### WHAT TO DO
Copy out the rows word for word, starting at the line that contains "Task: Click the 月間消費が安定してから試算 tag" and ending at the line that contains "Looking at the screenshot, I should tap(946, 385).", with both of those lines included.
• • •
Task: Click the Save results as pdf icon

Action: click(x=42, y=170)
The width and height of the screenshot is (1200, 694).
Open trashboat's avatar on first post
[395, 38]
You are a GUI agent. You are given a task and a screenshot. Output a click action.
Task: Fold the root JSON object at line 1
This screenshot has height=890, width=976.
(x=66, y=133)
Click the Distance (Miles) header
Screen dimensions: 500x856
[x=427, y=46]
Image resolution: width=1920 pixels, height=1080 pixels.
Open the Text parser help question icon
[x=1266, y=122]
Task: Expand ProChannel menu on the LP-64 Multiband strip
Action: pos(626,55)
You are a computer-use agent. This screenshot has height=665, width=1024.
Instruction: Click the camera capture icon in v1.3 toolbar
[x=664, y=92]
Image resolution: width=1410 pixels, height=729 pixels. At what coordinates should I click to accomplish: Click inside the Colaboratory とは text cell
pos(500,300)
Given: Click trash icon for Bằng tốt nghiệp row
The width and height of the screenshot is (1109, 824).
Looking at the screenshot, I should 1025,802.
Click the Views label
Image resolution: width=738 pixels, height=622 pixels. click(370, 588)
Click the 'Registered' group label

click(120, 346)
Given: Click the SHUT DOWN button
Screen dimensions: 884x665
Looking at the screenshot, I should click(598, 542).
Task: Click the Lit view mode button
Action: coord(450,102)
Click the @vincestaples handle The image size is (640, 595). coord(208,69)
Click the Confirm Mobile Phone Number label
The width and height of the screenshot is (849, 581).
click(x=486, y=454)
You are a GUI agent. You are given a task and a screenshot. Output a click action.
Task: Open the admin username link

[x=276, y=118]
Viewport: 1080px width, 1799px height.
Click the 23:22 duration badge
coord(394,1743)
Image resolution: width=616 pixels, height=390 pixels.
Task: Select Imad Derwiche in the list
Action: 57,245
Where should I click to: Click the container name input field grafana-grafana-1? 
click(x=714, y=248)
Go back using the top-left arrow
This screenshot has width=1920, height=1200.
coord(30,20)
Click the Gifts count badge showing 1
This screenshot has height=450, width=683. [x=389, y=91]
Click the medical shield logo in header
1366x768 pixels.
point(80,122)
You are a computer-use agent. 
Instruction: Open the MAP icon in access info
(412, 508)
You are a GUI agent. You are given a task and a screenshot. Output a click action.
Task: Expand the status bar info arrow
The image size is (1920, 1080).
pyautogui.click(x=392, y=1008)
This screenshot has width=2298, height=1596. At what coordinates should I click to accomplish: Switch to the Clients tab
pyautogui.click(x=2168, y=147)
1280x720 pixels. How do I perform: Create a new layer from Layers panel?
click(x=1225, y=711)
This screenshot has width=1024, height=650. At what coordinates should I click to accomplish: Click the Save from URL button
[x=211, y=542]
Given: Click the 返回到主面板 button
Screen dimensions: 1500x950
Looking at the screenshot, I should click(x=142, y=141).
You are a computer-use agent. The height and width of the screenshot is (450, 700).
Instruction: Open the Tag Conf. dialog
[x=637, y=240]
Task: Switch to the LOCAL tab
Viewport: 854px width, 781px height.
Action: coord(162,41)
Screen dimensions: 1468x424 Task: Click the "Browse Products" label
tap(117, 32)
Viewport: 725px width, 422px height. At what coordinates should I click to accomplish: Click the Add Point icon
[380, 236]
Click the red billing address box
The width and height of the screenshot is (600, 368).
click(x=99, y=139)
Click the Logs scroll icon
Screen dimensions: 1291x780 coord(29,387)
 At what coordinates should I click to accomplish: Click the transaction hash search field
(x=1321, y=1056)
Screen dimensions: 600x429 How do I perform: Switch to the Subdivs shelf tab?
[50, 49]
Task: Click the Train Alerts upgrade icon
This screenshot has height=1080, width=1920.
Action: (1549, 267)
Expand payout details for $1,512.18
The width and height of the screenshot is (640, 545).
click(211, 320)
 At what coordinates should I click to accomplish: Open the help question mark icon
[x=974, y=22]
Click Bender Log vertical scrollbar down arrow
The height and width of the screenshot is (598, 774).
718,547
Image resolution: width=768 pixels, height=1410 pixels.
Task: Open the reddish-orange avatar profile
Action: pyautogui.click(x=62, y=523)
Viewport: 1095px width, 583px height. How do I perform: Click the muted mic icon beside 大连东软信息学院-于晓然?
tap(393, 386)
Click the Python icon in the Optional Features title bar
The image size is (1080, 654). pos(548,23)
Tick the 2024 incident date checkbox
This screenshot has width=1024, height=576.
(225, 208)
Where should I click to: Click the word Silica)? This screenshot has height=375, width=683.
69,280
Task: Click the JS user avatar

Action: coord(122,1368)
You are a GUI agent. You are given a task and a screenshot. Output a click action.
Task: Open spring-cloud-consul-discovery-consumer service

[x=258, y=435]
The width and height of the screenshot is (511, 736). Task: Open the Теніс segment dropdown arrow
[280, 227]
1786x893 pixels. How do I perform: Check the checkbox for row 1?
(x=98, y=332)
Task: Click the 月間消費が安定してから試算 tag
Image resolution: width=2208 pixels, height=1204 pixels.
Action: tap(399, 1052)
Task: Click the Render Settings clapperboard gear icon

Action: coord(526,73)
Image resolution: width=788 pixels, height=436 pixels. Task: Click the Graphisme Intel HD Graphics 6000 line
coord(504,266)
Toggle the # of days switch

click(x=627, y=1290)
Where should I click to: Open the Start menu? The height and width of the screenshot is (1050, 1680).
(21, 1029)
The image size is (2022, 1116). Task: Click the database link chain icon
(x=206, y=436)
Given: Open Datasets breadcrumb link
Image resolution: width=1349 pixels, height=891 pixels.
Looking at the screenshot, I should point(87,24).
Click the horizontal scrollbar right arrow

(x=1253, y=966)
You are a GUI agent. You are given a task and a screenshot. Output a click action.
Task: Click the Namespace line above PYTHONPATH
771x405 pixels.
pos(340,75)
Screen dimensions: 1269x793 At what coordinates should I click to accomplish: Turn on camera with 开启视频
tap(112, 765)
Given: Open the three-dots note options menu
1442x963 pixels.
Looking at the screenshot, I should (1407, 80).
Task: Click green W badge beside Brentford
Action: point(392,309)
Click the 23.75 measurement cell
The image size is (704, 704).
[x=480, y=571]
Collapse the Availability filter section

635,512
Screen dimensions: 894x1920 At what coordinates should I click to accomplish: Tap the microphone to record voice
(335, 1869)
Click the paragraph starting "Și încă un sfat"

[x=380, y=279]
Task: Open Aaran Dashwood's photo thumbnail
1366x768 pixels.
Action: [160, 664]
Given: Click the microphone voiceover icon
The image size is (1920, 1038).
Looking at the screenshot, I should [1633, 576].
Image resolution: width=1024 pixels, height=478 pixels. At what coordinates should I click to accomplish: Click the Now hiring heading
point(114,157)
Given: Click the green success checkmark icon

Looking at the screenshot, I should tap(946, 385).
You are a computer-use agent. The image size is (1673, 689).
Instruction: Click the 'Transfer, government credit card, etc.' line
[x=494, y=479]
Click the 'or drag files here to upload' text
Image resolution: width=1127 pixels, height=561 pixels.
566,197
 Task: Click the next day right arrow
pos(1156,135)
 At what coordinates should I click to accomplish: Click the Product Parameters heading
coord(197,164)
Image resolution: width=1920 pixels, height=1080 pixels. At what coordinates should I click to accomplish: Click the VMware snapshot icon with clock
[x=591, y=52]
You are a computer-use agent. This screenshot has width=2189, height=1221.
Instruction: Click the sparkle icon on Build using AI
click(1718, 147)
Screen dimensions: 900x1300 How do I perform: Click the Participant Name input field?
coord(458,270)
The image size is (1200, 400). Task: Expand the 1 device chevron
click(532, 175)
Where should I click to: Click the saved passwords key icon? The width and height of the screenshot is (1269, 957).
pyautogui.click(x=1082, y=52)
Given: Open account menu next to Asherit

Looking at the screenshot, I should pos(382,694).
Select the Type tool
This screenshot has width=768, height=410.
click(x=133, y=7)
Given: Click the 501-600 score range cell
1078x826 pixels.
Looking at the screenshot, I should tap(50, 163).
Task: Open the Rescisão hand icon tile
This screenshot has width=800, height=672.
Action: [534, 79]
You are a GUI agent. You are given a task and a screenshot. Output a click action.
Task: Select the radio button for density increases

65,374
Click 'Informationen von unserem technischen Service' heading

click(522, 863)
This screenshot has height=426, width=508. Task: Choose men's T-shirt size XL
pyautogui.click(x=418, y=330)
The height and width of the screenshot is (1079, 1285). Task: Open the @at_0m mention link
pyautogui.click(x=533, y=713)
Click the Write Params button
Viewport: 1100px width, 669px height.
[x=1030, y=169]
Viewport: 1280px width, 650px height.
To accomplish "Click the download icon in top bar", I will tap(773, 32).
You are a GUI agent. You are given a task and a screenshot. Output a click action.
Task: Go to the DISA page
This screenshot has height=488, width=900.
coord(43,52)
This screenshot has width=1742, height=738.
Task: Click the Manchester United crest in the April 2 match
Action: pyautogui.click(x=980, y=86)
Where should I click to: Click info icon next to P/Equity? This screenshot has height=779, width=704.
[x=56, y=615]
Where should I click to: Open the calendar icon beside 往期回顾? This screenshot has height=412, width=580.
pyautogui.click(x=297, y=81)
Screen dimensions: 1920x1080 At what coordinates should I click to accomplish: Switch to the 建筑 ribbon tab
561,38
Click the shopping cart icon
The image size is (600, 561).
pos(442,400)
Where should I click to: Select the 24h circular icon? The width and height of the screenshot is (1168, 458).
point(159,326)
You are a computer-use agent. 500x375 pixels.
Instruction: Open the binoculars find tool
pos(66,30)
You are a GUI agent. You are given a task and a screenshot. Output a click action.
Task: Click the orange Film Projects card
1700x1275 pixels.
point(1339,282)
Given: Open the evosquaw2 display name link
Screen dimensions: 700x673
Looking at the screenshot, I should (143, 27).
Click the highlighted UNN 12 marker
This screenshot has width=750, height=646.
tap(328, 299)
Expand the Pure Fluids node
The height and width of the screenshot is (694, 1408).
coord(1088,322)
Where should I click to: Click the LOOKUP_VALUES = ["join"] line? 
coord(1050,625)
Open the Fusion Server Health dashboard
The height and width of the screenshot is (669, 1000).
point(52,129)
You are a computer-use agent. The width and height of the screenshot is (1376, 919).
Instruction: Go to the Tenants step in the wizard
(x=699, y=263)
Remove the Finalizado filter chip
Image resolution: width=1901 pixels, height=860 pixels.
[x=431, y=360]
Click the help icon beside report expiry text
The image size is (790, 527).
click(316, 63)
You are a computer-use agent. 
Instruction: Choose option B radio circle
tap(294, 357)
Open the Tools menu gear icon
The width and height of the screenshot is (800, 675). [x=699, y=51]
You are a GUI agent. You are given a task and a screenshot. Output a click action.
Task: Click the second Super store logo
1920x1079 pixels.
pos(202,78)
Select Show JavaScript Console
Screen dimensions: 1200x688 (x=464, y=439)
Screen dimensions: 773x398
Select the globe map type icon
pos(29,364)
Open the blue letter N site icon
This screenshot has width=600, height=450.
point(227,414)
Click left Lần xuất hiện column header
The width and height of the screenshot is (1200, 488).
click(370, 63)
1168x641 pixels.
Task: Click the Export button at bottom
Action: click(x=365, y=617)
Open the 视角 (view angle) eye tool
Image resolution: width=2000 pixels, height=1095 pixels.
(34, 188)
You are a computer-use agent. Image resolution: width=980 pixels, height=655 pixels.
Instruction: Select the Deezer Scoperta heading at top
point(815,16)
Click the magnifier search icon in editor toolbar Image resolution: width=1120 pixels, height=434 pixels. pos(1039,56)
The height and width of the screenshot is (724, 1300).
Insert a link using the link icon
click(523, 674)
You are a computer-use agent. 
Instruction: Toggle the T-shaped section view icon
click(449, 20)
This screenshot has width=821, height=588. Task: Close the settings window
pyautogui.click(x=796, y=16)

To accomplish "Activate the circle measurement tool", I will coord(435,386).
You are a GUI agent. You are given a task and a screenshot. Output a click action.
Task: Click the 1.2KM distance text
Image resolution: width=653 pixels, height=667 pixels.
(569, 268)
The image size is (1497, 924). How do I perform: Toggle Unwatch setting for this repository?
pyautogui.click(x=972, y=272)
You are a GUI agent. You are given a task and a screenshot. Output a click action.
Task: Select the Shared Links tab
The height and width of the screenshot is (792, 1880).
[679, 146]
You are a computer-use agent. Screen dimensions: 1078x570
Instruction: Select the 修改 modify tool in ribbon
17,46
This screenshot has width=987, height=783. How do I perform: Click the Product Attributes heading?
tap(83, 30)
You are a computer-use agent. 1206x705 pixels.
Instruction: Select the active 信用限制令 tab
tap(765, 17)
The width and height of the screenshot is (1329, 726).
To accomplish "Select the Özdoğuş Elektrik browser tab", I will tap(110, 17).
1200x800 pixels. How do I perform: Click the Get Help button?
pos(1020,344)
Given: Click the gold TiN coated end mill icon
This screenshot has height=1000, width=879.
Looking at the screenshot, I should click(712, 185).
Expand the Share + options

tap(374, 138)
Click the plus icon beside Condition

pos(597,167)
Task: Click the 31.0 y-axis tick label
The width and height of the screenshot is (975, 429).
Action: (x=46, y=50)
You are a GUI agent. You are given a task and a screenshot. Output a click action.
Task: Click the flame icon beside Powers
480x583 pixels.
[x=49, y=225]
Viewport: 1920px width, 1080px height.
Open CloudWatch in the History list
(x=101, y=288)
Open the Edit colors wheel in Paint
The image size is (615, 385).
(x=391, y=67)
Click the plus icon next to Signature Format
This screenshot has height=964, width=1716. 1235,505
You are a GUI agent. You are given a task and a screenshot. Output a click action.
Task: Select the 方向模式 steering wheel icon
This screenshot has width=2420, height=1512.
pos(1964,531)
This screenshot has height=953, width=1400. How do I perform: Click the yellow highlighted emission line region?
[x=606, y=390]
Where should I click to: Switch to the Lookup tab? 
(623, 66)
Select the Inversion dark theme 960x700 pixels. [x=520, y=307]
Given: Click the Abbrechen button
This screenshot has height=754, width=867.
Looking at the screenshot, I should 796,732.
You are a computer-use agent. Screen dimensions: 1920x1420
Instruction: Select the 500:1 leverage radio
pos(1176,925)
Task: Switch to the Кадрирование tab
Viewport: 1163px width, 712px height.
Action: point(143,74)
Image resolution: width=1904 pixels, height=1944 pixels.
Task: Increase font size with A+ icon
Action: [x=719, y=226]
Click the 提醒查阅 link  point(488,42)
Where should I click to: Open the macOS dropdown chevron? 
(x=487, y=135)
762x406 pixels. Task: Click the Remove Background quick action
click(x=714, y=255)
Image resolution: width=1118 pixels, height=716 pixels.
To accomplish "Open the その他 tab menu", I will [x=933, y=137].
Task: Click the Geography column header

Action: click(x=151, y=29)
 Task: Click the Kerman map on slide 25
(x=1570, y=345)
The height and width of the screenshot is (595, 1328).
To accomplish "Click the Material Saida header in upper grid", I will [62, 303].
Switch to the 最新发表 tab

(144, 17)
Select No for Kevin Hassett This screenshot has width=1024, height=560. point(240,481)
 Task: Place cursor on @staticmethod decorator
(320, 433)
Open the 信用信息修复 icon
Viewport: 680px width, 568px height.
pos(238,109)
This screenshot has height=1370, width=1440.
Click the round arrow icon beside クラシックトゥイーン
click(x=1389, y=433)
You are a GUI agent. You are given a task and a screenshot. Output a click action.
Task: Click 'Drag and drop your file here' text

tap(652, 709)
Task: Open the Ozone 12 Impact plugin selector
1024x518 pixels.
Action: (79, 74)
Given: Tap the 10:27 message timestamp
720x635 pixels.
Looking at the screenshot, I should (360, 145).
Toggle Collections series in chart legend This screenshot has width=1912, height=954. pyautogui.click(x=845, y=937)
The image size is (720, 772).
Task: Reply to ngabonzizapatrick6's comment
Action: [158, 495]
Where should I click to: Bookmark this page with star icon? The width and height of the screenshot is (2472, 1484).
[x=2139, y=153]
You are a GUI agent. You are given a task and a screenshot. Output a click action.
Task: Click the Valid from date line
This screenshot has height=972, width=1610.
• • •
### ANSWER TO THE PROBLEM
Task: Click the 月間消費が安定してから試算 tag
Image resolution: width=2208 pixels, height=1204 pixels.
Action: tap(399, 1052)
Task: Click the Render Settings clapperboard gear icon

Action: coord(526,73)
Image resolution: width=788 pixels, height=436 pixels. Task: Click the Graphisme Intel HD Graphics 6000 line
coord(504,266)
Toggle the # of days switch

click(x=627, y=1290)
Where should I click to: Open the Start menu? The height and width of the screenshot is (1050, 1680).
(21, 1029)
The image size is (2022, 1116). Task: Click the database link chain icon
(x=206, y=436)
Given: Open Datasets breadcrumb link
Image resolution: width=1349 pixels, height=891 pixels.
Looking at the screenshot, I should point(87,24).
Click the horizontal scrollbar right arrow

(x=1253, y=966)
You are a GUI agent. You are given a task and a screenshot. Output a click action.
Task: Click the Namespace line above PYTHONPATH
771x405 pixels.
pos(340,75)
Screen dimensions: 1269x793 At what coordinates should I click to accomplish: Turn on camera with 开启视频
tap(112, 765)
Given: Open the three-dots note options menu
1442x963 pixels.
Looking at the screenshot, I should (1407, 80).
Task: Click green W badge beside Brentford
Action: point(392,309)
Click the 23.75 measurement cell
The image size is (704, 704).
[x=480, y=571]
Collapse the Availability filter section

635,512
Screen dimensions: 894x1920 At what coordinates should I click to accomplish: Tap the microphone to record voice
(335, 1869)
Click the paragraph starting "Și încă un sfat"

[x=380, y=279]
Task: Open Aaran Dashwood's photo thumbnail
1366x768 pixels.
Action: [160, 664]
Given: Click the microphone voiceover icon
The image size is (1920, 1038).
Looking at the screenshot, I should [1633, 576].
Image resolution: width=1024 pixels, height=478 pixels. At what coordinates should I click to accomplish: Click the Now hiring heading
point(114,157)
Given: Click the green success checkmark icon

Looking at the screenshot, I should tap(946, 385).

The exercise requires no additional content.